• [Provided text]

* * * * * * * * *

So apart from Mr Moore we think absolutely alike  I have many friends in Scotland, some of them scottish, but when it comes to rugby or football I can only enjoy their losses. Sad really because I always supported Wales, N Ireland and Scotland at everything and even Ireland above the rest. But when I saw the scots hatred of England (remembering we are only talking about sport ), I decided enough was enough. So I started to enjoy any scottish downfall and bought shares in flag companies 

But as you say anything that nibbles at the French would be good so I'll pray for a draw as rare as those are in Rugby.

Enjoy your rugby Jimenato and don't forget every now and again to give us an update on bars and smoking. I find real observation so much better than the opinions of those who are entrenched and guess


----------



## uffington15 (May 4, 2009)

What a travesty, Italy deserved to have their first win. Driscoll's days are numbered, keep him for the World Cup and we'll have a chance


----------



## bob_bob (Jan 5, 2011)

My lad went to see the match, he's still in Cardiff before he leaves for the Twilight Zone around 11 o'clock and then arrives home in the early hours.


----------



## jimenato (Nov 21, 2009)

uffington15 said:


> What a travesty, Italy deserved to have their first win. Driscoll's days are numbered, keep him for the World Cup and we'll have a chance


It was a great shame - so near, but credit to Ireland for pulling it back.

Italy can't be far from a big surprise - that would be beating France, England or Ireland. Remember that they have beaten both Wales and Scotland including in their first ever season they beat Scotland who were champions at the time, and in another season they beat them both.


----------



## thrax (Nov 13, 2008)

* * * * * * * * *

• [Record set]

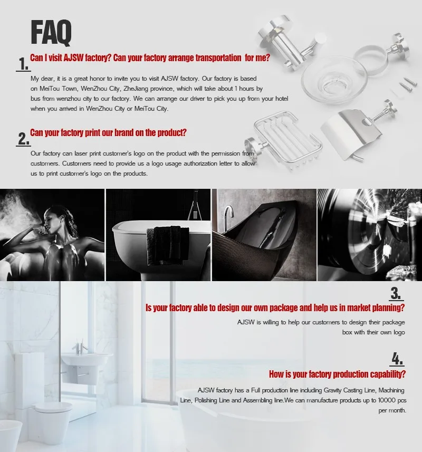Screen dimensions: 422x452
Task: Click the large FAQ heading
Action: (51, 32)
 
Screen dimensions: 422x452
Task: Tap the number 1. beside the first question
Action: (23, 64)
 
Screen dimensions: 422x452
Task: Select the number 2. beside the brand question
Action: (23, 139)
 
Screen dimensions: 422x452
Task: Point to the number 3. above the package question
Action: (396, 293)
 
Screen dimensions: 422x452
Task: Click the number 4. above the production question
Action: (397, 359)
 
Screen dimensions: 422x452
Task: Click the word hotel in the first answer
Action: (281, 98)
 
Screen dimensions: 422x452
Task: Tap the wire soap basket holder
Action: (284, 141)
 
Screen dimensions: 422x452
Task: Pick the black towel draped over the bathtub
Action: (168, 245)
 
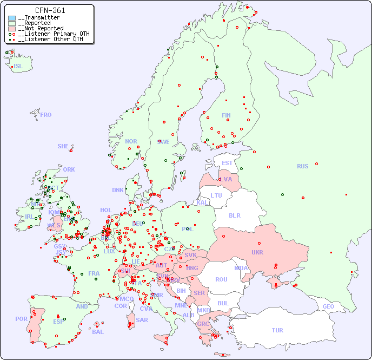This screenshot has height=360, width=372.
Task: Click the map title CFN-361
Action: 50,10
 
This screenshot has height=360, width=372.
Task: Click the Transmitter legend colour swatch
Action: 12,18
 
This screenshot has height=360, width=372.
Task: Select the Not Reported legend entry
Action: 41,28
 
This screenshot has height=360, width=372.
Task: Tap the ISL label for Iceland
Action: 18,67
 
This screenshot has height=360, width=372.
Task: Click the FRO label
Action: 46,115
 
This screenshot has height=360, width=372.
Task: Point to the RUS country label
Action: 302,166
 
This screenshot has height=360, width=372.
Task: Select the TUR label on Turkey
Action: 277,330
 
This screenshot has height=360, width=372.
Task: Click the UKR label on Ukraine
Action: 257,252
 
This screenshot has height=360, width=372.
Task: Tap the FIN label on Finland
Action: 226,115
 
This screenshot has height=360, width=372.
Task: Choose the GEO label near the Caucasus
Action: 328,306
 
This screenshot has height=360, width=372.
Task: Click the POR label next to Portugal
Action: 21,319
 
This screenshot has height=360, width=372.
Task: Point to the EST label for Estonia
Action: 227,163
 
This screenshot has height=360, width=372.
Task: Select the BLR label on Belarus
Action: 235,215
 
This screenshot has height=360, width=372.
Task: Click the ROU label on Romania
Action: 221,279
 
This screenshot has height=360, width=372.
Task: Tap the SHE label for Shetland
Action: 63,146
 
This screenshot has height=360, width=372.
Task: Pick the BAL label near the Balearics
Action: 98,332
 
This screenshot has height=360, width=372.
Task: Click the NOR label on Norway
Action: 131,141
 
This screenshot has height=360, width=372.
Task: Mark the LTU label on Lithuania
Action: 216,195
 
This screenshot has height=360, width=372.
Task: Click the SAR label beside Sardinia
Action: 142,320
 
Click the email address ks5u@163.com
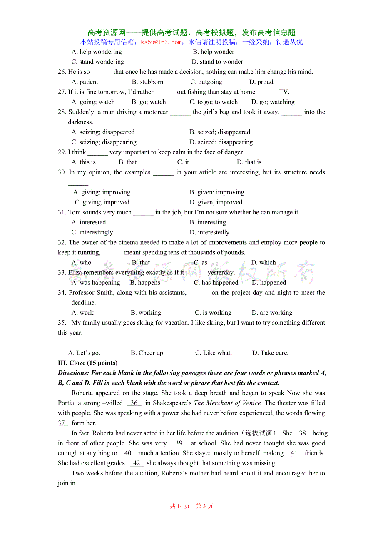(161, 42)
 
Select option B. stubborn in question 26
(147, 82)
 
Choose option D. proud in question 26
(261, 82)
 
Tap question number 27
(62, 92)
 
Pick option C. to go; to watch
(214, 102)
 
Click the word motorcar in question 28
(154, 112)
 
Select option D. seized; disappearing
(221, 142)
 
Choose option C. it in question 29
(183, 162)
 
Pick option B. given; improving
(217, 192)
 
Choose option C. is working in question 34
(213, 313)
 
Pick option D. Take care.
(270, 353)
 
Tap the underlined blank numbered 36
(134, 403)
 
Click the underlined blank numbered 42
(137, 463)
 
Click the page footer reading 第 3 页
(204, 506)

* * * * * * * * *

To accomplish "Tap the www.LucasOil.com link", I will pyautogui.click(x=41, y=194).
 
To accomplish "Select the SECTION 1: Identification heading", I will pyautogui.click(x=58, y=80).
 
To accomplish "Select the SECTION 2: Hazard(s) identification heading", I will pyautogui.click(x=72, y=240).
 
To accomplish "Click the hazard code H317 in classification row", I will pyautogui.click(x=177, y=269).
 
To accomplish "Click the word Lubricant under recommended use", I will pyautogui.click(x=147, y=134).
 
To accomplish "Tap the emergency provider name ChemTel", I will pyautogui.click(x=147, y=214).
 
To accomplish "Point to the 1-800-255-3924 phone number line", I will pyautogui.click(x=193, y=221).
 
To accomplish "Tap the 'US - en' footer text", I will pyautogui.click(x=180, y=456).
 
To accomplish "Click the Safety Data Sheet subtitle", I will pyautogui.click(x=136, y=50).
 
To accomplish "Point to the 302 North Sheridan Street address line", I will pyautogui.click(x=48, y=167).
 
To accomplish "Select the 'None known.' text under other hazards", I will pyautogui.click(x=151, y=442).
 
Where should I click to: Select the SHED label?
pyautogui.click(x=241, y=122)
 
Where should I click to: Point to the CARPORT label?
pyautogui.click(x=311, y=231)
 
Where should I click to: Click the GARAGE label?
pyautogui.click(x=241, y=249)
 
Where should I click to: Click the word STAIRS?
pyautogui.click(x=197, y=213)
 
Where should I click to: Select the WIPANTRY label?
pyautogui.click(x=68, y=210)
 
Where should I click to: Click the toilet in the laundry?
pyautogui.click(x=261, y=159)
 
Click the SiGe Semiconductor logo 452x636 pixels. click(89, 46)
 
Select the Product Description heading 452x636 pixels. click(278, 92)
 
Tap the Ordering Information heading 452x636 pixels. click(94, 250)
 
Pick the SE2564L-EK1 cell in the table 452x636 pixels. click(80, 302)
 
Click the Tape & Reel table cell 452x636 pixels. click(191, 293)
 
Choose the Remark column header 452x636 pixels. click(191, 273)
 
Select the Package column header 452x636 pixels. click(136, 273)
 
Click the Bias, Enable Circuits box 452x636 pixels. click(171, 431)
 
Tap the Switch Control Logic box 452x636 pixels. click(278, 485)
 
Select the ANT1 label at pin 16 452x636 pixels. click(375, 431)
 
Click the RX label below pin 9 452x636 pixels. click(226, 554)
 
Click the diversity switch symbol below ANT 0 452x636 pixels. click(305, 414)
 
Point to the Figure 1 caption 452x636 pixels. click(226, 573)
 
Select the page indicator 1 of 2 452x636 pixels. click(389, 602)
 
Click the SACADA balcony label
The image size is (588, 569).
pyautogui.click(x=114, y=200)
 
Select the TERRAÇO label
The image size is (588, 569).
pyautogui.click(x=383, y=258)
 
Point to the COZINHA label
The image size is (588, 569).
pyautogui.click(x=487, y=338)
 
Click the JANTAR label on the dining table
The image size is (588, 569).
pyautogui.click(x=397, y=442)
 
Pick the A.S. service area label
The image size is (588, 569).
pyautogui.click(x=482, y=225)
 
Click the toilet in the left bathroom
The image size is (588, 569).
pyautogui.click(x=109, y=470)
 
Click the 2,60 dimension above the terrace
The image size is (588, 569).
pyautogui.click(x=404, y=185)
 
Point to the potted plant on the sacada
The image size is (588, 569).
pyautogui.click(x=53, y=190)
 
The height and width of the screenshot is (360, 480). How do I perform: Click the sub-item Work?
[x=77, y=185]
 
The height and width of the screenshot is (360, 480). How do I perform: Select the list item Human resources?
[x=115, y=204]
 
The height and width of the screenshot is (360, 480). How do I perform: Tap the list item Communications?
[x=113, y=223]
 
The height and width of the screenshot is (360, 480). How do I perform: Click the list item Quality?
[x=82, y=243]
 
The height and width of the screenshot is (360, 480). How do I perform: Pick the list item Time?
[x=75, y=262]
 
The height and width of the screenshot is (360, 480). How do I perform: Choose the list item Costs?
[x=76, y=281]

* * * * * * * * *

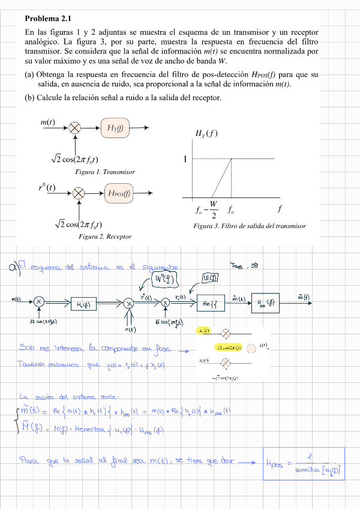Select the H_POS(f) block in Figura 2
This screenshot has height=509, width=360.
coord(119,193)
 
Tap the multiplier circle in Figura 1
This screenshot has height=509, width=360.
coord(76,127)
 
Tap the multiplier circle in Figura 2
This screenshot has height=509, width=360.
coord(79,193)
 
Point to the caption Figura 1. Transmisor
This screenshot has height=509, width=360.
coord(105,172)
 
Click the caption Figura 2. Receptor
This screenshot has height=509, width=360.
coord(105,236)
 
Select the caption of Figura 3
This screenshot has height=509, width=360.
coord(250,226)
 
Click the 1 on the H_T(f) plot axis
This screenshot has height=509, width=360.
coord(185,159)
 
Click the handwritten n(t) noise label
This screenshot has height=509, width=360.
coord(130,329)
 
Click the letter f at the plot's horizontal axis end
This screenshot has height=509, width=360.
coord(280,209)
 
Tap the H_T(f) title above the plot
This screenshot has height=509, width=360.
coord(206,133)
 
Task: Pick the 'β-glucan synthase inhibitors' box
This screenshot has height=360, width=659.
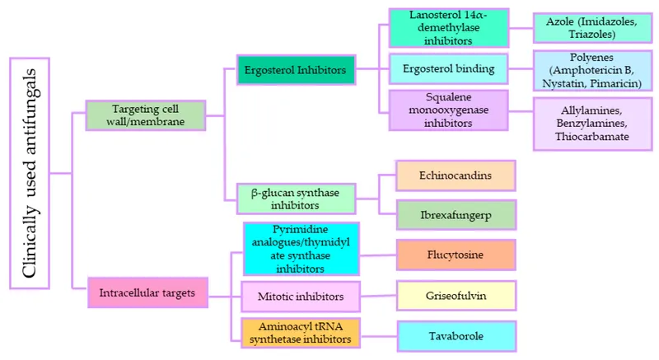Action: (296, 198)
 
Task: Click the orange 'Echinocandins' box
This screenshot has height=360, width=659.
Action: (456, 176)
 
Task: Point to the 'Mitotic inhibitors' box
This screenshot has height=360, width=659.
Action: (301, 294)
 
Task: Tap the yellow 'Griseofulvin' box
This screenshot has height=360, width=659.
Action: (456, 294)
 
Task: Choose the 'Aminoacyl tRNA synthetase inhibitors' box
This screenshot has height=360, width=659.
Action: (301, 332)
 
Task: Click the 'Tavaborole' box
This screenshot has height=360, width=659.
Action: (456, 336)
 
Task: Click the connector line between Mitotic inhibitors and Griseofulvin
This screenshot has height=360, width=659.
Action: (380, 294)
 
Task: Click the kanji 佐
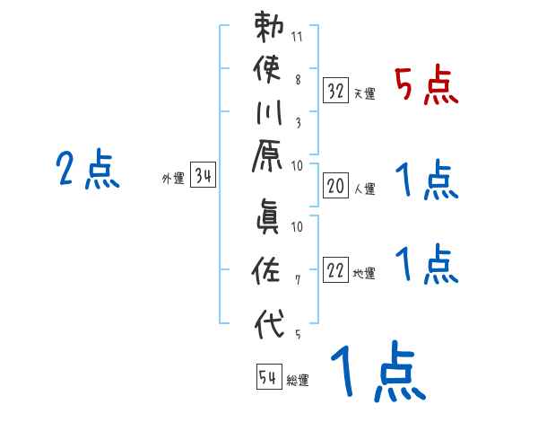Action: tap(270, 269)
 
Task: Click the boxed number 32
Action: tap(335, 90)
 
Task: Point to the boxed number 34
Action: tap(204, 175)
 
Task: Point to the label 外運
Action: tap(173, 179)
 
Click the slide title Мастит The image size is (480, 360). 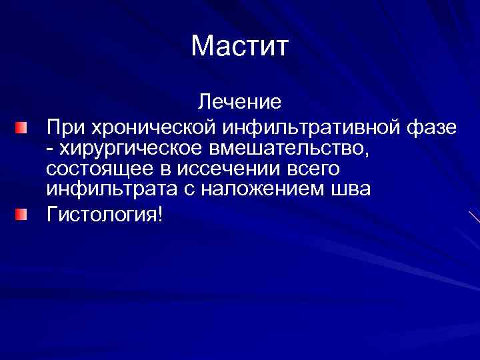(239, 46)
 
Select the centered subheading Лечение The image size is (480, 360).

* * * * * * * * *

• [Parts of the exercise]
1. Can you write out the part of the rugby forum thread that begins at the words "But as you say" and stops after "(May 4, 2009)"?
2. Could you continue the rugby forum thread from its final line?

• [Outputs]
1.
But as you say anything that nibbles at the French would be good so I'll pray for a draw as rare as those are in Rugby.

Enjoy your rugby Jimenato and don't forget every now and again to give us an update on bars and smoking. I find real observation so much better than the opinions of those who are entrenched and guess


----------



## uffington15 (May 4, 2009)

2.
We haven't put a satellite dish up yet as we don't know if we will stay in our current home (rented) or move to another at the end of the 11 month contract. We have a Spanish dish that receives Spanish TV and thousands of useless German channels plus BBC News, CNN, Sky News int. and so on but no entertainment channels in English. So, after considering many options I finally found a site called UKNova. It's free and you can download a large number of programmes including the 6 Nations. Only problem is that you have to watch stuff some hours after broadcast but for me that isn't a problem since we used to have Sky + and recorded nearly everything anyway. The OH can now watch Dancing on Ice and is a happy person again. Only thing with UKNova is obviously you must have an internet connection and at least a speed of 1Mgb and you have to sign up for an account which can take some time as they restrict the number of members to 35000. I had to wait 6 weeks before a slot became available. But most are ex-pats and most are very helpful on the tech forums. They do ask for donations to help with their running costs but otherwise it is free.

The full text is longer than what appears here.